■ Exercise goal
Substitute "interface agent" for each occurrence of "GUI agent" in the lines below, and leave everything else unchanged.

■ Given data
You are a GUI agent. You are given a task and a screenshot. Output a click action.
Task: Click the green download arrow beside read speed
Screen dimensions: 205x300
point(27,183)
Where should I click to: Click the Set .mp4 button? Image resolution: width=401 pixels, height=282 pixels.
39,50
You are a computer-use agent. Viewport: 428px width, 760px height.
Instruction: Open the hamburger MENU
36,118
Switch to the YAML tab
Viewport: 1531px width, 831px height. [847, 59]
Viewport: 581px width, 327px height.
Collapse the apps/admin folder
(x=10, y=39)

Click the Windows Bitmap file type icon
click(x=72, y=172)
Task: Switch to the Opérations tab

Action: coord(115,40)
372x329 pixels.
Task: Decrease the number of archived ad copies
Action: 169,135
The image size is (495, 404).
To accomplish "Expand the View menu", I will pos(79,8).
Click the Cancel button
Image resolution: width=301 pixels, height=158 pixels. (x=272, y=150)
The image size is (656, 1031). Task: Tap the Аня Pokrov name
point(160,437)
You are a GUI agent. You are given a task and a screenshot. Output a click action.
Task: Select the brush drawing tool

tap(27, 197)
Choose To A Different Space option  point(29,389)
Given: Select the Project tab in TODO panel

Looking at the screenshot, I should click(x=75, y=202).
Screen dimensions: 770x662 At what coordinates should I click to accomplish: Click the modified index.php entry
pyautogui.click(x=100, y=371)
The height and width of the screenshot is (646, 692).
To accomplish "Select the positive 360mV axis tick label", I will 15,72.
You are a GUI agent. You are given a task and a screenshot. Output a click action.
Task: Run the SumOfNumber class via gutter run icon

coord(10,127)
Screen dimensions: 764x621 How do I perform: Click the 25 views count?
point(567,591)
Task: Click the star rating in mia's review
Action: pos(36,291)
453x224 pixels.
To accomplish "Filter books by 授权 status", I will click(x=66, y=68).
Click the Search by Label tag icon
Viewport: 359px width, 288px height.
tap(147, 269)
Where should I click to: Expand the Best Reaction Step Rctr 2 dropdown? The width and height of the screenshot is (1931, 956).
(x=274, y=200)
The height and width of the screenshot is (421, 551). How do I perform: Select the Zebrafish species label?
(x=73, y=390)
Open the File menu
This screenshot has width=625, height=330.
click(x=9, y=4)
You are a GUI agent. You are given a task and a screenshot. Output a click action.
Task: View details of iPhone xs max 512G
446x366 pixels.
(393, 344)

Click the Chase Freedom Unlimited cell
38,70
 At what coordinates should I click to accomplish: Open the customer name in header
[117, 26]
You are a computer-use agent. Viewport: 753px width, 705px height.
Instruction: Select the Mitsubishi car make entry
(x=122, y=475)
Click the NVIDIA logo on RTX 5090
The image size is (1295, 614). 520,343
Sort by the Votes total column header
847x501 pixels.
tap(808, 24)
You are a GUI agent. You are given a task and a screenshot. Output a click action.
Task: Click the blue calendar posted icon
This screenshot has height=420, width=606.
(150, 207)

■ Solution to the exercise
You are a interface agent. You are given a task and a screenshot. Output a click action.
Task: Click the green download arrow beside read speed
Screen dimensions: 205x300
point(27,183)
Where should I click to: Click the Set .mp4 button? Image resolution: width=401 pixels, height=282 pixels.
39,50
You are a computer-use agent. Viewport: 428px width, 760px height.
Instruction: Open the hamburger MENU
36,118
Switch to the YAML tab
Viewport: 1531px width, 831px height. [847, 59]
Viewport: 581px width, 327px height.
Collapse the apps/admin folder
(x=10, y=39)

Click the Windows Bitmap file type icon
click(x=72, y=172)
Task: Switch to the Opérations tab

Action: coord(115,40)
372x329 pixels.
Task: Decrease the number of archived ad copies
Action: 169,135
The image size is (495, 404).
To accomplish "Expand the View menu", I will pos(79,8).
Click the Cancel button
Image resolution: width=301 pixels, height=158 pixels. (x=272, y=150)
The image size is (656, 1031). Task: Tap the Аня Pokrov name
point(160,437)
You are a interface agent. You are given a task and a screenshot. Output a click action.
Task: Select the brush drawing tool

tap(27, 197)
Choose To A Different Space option  point(29,389)
Given: Select the Project tab in TODO panel

Looking at the screenshot, I should click(x=75, y=202).
Screen dimensions: 770x662 At what coordinates should I click to accomplish: Click the modified index.php entry
pyautogui.click(x=100, y=371)
The height and width of the screenshot is (646, 692).
To accomplish "Select the positive 360mV axis tick label", I will 15,72.
You are a interface agent. You are given a task and a screenshot. Output a click action.
Task: Run the SumOfNumber class via gutter run icon

coord(10,127)
Screen dimensions: 764x621 How do I perform: Click the 25 views count?
point(567,591)
Task: Click the star rating in mia's review
Action: pos(36,291)
453x224 pixels.
To accomplish "Filter books by 授权 status", I will click(x=66, y=68).
Click the Search by Label tag icon
Viewport: 359px width, 288px height.
tap(147, 269)
Where should I click to: Expand the Best Reaction Step Rctr 2 dropdown? The width and height of the screenshot is (1931, 956).
(x=274, y=200)
The height and width of the screenshot is (421, 551). How do I perform: Select the Zebrafish species label?
(x=73, y=390)
Open the File menu
This screenshot has width=625, height=330.
click(x=9, y=4)
You are a interface agent. You are given a task and a screenshot. Output a click action.
Task: View details of iPhone xs max 512G
446x366 pixels.
(393, 344)

Click the Chase Freedom Unlimited cell
38,70
 At what coordinates should I click to accomplish: Open the customer name in header
[117, 26]
You are a computer-use agent. Viewport: 753px width, 705px height.
Instruction: Select the Mitsubishi car make entry
(x=122, y=475)
Click the NVIDIA logo on RTX 5090
The image size is (1295, 614). 520,343
Sort by the Votes total column header
847x501 pixels.
tap(808, 24)
You are a interface agent. You are given a task and a screenshot. Output a click action.
Task: Click the blue calendar posted icon
This screenshot has height=420, width=606.
(150, 207)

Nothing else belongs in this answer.